[Dataset rows]
▶
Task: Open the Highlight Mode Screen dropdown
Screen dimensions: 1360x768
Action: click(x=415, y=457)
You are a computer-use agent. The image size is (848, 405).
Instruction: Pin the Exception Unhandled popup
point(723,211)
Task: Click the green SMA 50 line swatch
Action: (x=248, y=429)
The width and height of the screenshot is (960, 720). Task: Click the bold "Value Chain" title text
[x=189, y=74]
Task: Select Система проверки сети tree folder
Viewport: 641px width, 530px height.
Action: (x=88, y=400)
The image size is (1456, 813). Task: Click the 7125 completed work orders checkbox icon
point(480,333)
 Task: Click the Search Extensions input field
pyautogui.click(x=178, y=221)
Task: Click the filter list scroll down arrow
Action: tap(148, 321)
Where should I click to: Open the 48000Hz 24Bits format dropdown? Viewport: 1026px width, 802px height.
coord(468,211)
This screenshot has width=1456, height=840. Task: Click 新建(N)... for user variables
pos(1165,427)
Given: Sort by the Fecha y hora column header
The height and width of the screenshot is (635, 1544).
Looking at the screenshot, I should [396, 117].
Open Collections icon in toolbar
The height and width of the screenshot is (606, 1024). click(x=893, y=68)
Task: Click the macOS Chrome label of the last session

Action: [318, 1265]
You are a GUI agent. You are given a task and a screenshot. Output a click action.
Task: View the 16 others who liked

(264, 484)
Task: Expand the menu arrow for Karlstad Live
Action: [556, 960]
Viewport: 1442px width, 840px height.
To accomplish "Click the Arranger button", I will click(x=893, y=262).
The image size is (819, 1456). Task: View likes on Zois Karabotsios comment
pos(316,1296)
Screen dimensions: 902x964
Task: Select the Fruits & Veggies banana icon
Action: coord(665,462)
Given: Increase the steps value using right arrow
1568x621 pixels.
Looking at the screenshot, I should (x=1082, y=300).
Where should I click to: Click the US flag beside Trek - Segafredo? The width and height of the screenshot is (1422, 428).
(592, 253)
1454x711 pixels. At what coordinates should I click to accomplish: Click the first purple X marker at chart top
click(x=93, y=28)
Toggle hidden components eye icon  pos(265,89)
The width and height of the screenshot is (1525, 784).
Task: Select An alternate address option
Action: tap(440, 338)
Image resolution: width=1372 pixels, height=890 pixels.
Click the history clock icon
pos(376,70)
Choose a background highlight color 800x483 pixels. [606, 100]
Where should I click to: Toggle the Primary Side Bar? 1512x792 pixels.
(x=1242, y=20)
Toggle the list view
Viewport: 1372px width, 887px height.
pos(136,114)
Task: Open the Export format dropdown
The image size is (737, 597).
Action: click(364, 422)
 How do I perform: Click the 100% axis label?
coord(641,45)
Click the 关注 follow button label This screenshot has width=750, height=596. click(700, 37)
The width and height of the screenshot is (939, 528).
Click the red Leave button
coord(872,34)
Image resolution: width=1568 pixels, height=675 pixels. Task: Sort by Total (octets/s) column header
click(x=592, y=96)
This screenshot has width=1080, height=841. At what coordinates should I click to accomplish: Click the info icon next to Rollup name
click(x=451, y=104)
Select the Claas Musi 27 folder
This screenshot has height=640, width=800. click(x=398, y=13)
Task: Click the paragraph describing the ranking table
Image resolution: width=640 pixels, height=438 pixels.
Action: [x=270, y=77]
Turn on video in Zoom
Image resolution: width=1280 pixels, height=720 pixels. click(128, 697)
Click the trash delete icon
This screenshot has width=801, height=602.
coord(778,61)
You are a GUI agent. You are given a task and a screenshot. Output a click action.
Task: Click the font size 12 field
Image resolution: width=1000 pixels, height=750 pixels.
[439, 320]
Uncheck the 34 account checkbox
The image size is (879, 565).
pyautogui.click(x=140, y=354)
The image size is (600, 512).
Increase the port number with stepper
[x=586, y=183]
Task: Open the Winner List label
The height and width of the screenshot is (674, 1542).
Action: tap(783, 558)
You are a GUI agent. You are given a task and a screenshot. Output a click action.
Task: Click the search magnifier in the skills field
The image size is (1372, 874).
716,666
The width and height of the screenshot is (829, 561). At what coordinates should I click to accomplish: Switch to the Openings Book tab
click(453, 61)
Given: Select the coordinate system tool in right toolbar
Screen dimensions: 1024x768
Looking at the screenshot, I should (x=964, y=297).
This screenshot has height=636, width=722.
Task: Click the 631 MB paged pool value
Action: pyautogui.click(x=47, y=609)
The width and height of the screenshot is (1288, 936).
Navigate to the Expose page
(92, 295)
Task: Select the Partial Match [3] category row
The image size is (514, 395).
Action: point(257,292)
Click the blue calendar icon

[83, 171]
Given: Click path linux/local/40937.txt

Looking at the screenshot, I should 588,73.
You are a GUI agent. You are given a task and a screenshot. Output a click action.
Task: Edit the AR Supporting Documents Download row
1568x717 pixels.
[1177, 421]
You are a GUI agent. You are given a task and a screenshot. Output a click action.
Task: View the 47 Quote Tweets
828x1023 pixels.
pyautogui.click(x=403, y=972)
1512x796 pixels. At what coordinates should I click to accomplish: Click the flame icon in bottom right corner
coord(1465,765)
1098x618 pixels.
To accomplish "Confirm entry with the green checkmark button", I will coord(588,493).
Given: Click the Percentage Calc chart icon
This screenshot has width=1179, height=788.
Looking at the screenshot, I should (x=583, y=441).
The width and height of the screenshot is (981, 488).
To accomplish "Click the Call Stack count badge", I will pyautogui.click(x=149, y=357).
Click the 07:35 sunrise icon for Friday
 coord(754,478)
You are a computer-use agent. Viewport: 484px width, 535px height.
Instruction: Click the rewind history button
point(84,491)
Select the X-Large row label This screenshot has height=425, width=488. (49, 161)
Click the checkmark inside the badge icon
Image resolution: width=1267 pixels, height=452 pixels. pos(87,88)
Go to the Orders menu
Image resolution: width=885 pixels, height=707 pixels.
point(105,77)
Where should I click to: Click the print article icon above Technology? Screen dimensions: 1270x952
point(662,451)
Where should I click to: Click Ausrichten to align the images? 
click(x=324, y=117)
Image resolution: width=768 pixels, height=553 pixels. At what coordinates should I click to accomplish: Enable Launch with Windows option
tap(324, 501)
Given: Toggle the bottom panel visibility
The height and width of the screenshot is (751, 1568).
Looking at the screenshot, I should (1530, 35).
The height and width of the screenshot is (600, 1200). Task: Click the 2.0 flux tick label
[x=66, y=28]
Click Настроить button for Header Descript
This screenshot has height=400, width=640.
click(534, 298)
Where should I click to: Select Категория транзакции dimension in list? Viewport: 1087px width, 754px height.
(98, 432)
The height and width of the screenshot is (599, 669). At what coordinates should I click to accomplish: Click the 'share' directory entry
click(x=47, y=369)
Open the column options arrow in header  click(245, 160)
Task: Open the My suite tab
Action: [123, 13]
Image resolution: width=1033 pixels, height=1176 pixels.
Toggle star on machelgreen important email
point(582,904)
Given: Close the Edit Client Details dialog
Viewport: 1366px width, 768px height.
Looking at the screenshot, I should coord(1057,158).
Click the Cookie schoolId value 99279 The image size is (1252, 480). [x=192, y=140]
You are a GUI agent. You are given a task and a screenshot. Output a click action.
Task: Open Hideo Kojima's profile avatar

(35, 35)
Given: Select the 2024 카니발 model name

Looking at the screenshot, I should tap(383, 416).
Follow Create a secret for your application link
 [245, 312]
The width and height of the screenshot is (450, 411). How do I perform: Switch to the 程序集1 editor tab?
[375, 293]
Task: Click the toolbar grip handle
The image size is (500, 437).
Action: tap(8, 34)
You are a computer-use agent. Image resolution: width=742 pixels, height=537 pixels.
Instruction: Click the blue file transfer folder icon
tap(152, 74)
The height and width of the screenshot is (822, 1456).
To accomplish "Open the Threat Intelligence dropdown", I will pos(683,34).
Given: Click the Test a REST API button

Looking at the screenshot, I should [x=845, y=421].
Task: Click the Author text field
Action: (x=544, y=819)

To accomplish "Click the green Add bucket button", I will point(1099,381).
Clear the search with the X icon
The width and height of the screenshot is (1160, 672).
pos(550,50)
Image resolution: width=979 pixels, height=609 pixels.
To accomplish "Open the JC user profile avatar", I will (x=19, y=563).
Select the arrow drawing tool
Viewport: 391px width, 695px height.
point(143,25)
◀
* _PROBLEM DETAILS_:
Reproduce verbatim the stretch of the rows above from the line containing "Open the column" through the line containing "Action: tap(8, 34)".

* _RESPONSE_:
Open the column options arrow in header  click(245, 160)
Task: Open the My suite tab
Action: [123, 13]
Image resolution: width=1033 pixels, height=1176 pixels.
Toggle star on machelgreen important email
point(582,904)
Given: Close the Edit Client Details dialog
Viewport: 1366px width, 768px height.
Looking at the screenshot, I should coord(1057,158).
Click the Cookie schoolId value 99279 The image size is (1252, 480). [x=192, y=140]
You are a GUI agent. You are given a task and a screenshot. Output a click action.
Task: Open Hideo Kojima's profile avatar

(35, 35)
Given: Select the 2024 카니발 model name

Looking at the screenshot, I should tap(383, 416).
Follow Create a secret for your application link
 [245, 312]
The width and height of the screenshot is (450, 411). How do I perform: Switch to the 程序集1 editor tab?
[375, 293]
Task: Click the toolbar grip handle
The image size is (500, 437).
Action: tap(8, 34)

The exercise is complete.